WORK INSTRUCTIONS >> Beneath this task is a listing; retype all of it exactly.

::: MATERIAL TO PROCESS :::

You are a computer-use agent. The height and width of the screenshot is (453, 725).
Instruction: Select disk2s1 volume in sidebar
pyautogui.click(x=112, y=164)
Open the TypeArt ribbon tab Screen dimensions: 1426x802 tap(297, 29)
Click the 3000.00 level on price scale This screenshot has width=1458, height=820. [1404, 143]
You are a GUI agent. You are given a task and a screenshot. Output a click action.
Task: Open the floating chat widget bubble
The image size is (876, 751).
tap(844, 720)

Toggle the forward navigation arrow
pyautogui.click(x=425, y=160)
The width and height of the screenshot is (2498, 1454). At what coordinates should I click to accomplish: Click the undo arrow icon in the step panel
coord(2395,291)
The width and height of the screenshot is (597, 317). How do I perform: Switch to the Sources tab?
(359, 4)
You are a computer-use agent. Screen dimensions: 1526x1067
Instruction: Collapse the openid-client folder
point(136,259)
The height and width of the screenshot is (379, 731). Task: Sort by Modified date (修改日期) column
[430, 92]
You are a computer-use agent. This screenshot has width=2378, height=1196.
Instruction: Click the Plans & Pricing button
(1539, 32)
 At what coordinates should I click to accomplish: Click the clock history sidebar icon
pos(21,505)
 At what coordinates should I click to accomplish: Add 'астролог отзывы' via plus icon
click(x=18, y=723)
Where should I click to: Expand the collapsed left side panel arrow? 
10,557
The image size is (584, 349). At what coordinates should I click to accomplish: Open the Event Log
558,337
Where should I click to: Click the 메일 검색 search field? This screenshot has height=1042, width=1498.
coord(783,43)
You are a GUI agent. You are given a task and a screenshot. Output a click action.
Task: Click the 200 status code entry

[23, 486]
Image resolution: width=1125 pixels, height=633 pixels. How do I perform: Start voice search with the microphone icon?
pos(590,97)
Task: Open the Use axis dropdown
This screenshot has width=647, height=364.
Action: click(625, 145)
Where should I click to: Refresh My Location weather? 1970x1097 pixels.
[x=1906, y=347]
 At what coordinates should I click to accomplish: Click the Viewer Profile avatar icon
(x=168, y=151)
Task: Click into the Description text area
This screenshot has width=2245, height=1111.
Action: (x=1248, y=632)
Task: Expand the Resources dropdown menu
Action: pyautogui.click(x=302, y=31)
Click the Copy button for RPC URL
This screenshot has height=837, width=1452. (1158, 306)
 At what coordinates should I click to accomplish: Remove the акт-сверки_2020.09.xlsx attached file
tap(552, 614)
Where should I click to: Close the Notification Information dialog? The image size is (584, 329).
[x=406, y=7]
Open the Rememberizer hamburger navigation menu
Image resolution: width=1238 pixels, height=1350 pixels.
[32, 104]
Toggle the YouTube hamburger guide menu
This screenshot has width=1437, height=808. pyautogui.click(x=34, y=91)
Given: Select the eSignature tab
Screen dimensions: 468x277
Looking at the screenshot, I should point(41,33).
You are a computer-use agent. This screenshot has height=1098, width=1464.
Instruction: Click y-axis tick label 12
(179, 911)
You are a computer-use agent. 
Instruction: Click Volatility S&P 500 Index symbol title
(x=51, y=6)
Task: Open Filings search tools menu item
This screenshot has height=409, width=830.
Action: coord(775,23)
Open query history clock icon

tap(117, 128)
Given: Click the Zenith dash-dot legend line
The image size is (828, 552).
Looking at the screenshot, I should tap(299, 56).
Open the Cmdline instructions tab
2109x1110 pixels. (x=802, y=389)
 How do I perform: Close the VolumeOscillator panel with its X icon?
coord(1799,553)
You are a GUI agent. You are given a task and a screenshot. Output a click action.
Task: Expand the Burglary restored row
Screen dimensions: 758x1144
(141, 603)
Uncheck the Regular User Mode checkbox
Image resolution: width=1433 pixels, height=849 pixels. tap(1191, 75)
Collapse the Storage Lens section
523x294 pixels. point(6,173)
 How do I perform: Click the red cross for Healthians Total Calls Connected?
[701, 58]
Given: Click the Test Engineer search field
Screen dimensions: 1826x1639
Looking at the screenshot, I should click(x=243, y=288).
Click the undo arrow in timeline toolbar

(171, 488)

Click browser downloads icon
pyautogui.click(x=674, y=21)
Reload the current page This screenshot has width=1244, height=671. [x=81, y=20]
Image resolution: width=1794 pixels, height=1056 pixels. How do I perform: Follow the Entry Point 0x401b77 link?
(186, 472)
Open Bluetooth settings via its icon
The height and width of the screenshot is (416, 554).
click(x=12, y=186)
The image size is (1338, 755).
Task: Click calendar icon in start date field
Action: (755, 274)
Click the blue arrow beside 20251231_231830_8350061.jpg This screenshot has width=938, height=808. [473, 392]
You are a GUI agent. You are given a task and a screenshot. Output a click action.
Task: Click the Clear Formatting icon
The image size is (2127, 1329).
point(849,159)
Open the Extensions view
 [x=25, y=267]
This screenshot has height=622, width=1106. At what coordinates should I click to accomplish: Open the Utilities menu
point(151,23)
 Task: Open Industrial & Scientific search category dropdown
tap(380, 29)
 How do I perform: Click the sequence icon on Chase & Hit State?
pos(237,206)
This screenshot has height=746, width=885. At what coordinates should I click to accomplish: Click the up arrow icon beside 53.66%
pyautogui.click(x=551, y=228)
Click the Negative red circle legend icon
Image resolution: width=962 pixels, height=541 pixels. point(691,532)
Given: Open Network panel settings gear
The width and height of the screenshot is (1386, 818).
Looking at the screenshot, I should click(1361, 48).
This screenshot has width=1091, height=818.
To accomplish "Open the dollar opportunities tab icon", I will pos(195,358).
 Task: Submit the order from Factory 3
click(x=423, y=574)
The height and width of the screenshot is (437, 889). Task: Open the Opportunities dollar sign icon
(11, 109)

:::

OUTPUT >>
You are a computer-use agent. The height and width of the screenshot is (453, 725).
Instruction: Select disk2s1 volume in sidebar
pyautogui.click(x=112, y=164)
Open the TypeArt ribbon tab Screen dimensions: 1426x802 tap(297, 29)
Click the 3000.00 level on price scale This screenshot has width=1458, height=820. [1404, 143]
You are a GUI agent. You are given a task and a screenshot. Output a click action.
Task: Open the floating chat widget bubble
The image size is (876, 751).
tap(844, 720)

Toggle the forward navigation arrow
pyautogui.click(x=425, y=160)
The width and height of the screenshot is (2498, 1454). At what coordinates should I click to accomplish: Click the undo arrow icon in the step panel
coord(2395,291)
The width and height of the screenshot is (597, 317). How do I perform: Switch to the Sources tab?
(359, 4)
You are a computer-use agent. Screen dimensions: 1526x1067
Instruction: Collapse the openid-client folder
point(136,259)
The height and width of the screenshot is (379, 731). Task: Sort by Modified date (修改日期) column
[430, 92]
You are a computer-use agent. This screenshot has width=2378, height=1196.
Instruction: Click the Plans & Pricing button
(1539, 32)
 At what coordinates should I click to accomplish: Click the clock history sidebar icon
pos(21,505)
 At what coordinates should I click to accomplish: Add 'астролог отзывы' via plus icon
click(x=18, y=723)
Where should I click to: Expand the collapsed left side panel arrow? 
10,557
The image size is (584, 349). At what coordinates should I click to accomplish: Open the Event Log
558,337
Where should I click to: Click the 메일 검색 search field? This screenshot has height=1042, width=1498.
coord(783,43)
You are a GUI agent. You are given a task and a screenshot. Output a click action.
Task: Click the 200 status code entry

[23, 486]
Image resolution: width=1125 pixels, height=633 pixels. How do I perform: Start voice search with the microphone icon?
pos(590,97)
Task: Open the Use axis dropdown
This screenshot has width=647, height=364.
Action: click(625, 145)
Where should I click to: Refresh My Location weather? 1970x1097 pixels.
[x=1906, y=347]
 At what coordinates should I click to accomplish: Click the Viewer Profile avatar icon
(x=168, y=151)
Task: Click into the Description text area
This screenshot has width=2245, height=1111.
Action: (x=1248, y=632)
Task: Expand the Resources dropdown menu
Action: pyautogui.click(x=302, y=31)
Click the Copy button for RPC URL
This screenshot has height=837, width=1452. (1158, 306)
 At what coordinates should I click to accomplish: Remove the акт-сверки_2020.09.xlsx attached file
tap(552, 614)
Where should I click to: Close the Notification Information dialog? The image size is (584, 329).
[x=406, y=7]
Open the Rememberizer hamburger navigation menu
Image resolution: width=1238 pixels, height=1350 pixels.
[32, 104]
Toggle the YouTube hamburger guide menu
This screenshot has width=1437, height=808. pyautogui.click(x=34, y=91)
Given: Select the eSignature tab
Screen dimensions: 468x277
Looking at the screenshot, I should point(41,33).
You are a computer-use agent. This screenshot has height=1098, width=1464.
Instruction: Click y-axis tick label 12
(179, 911)
You are a computer-use agent. 
Instruction: Click Volatility S&P 500 Index symbol title
(x=51, y=6)
Task: Open Filings search tools menu item
This screenshot has height=409, width=830.
Action: coord(775,23)
Open query history clock icon

tap(117, 128)
Given: Click the Zenith dash-dot legend line
The image size is (828, 552).
Looking at the screenshot, I should tap(299, 56).
Open the Cmdline instructions tab
2109x1110 pixels. (x=802, y=389)
 How do I perform: Close the VolumeOscillator panel with its X icon?
coord(1799,553)
You are a GUI agent. You are given a task and a screenshot. Output a click action.
Task: Expand the Burglary restored row
Screen dimensions: 758x1144
(141, 603)
Uncheck the Regular User Mode checkbox
Image resolution: width=1433 pixels, height=849 pixels. tap(1191, 75)
Collapse the Storage Lens section
523x294 pixels. point(6,173)
 How do I perform: Click the red cross for Healthians Total Calls Connected?
[701, 58]
Given: Click the Test Engineer search field
Screen dimensions: 1826x1639
Looking at the screenshot, I should click(x=243, y=288).
Click the undo arrow in timeline toolbar

(171, 488)

Click browser downloads icon
pyautogui.click(x=674, y=21)
Reload the current page This screenshot has width=1244, height=671. [x=81, y=20]
Image resolution: width=1794 pixels, height=1056 pixels. How do I perform: Follow the Entry Point 0x401b77 link?
(186, 472)
Open Bluetooth settings via its icon
The height and width of the screenshot is (416, 554).
click(x=12, y=186)
The image size is (1338, 755).
Task: Click calendar icon in start date field
Action: (755, 274)
Click the blue arrow beside 20251231_231830_8350061.jpg This screenshot has width=938, height=808. [473, 392]
You are a GUI agent. You are given a task and a screenshot. Output a click action.
Task: Click the Clear Formatting icon
The image size is (2127, 1329).
point(849,159)
Open the Extensions view
 [x=25, y=267]
This screenshot has height=622, width=1106. At what coordinates should I click to accomplish: Open the Utilities menu
point(151,23)
 Task: Open Industrial & Scientific search category dropdown
tap(380, 29)
 How do I perform: Click the sequence icon on Chase & Hit State?
pos(237,206)
This screenshot has height=746, width=885. At what coordinates should I click to accomplish: Click the up arrow icon beside 53.66%
pyautogui.click(x=551, y=228)
Click the Negative red circle legend icon
Image resolution: width=962 pixels, height=541 pixels. point(691,532)
Given: Open Network panel settings gear
The width and height of the screenshot is (1386, 818).
Looking at the screenshot, I should click(1361, 48).
This screenshot has width=1091, height=818.
To accomplish "Open the dollar opportunities tab icon", I will pos(195,358).
 Task: Submit the order from Factory 3
click(x=423, y=574)
The height and width of the screenshot is (437, 889). Task: Open the Opportunities dollar sign icon
(11, 109)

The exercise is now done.